• _Exercise description_
In the passage below on the age requirement for writing awards, repeat word for word the part that begins with the words containing "The origins of" and ends with "among LFA recipients.".

• _Page excerpt_
◇ ◇ ◇ ◇ ◇ ◇ ◇
On these two grounds, if we want to be real with how to address this brouhaha that we have allowed to pull us all down, I am calling for the reassessment and revaluation of ALL Pedro Bucaneg Awards and Leona Florentino Awards.


In that recall, we scrutinize the qualifications of all awardees, whether PBA or LFA. 


The scrutiny should be based on these two criteria and nothing else. 


In doing this, that flimsy minimum age requirement being insisted in a Pharisaical fashion by this Pedro Bucaneg Awardee who always wants to wash his hands like Pontius Pilate before the gathered crowds of unthinking citizens is not to be part of this futile exercise as it rewards age rather than achievement, is discriminatory and unjust, and is based on exclusion for exclusion's sake and not merit. 

 

The minimum age requirement—whatever is that—is one for the Dark Ages, medieval, mindless. 


The minimum age requirement is an exemplification of a patriarchal perspective on what constitutes good literature and good writing and good contribution to the development of Ilokano culture. 


Given the above premises, the claim of this presumptuous PBA awardee that age matters more than anything else is something that cannot be sustained and proven by the practice of GF of giving awards to writers during the last 41 years of the existence of this writers association. 


Historically, the minimum age requirement was never a requirement but the quality and merit of the work of the writer. 

  

The origins of that age requirement seems to be dubious.


If we review of the PBA awardees beginning 2000 based on the list in the 2009 Souvenir Program of the GUMIL Filipinas, the result yields one empirical fact: that a good number of those who have been awarded since 2000 are presumed to be not 60 when they received the PBA. 


There are examples of this fact even among LFA recipients.
◇ ◇ ◇ ◇ ◇ ◇ ◇
[Items for locating words and elements]
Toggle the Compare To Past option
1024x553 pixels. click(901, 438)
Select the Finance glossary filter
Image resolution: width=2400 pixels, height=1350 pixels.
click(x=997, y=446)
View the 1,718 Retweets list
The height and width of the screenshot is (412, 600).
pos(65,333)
◇ ◇ ◇ ◇ ◇ ◇ ◇
• _Problem solution_
The origins of that age requirement seems to be dubious.


If we review of the PBA awardees beginning 2000 based on the list in the 2009 Souvenir Program of the GUMIL Filipinas, the result yields one empirical fact: that a good number of those who have been awarded since 2000 are presumed to be not 60 when they received the PBA. 


There are examples of this fact even among LFA recipients.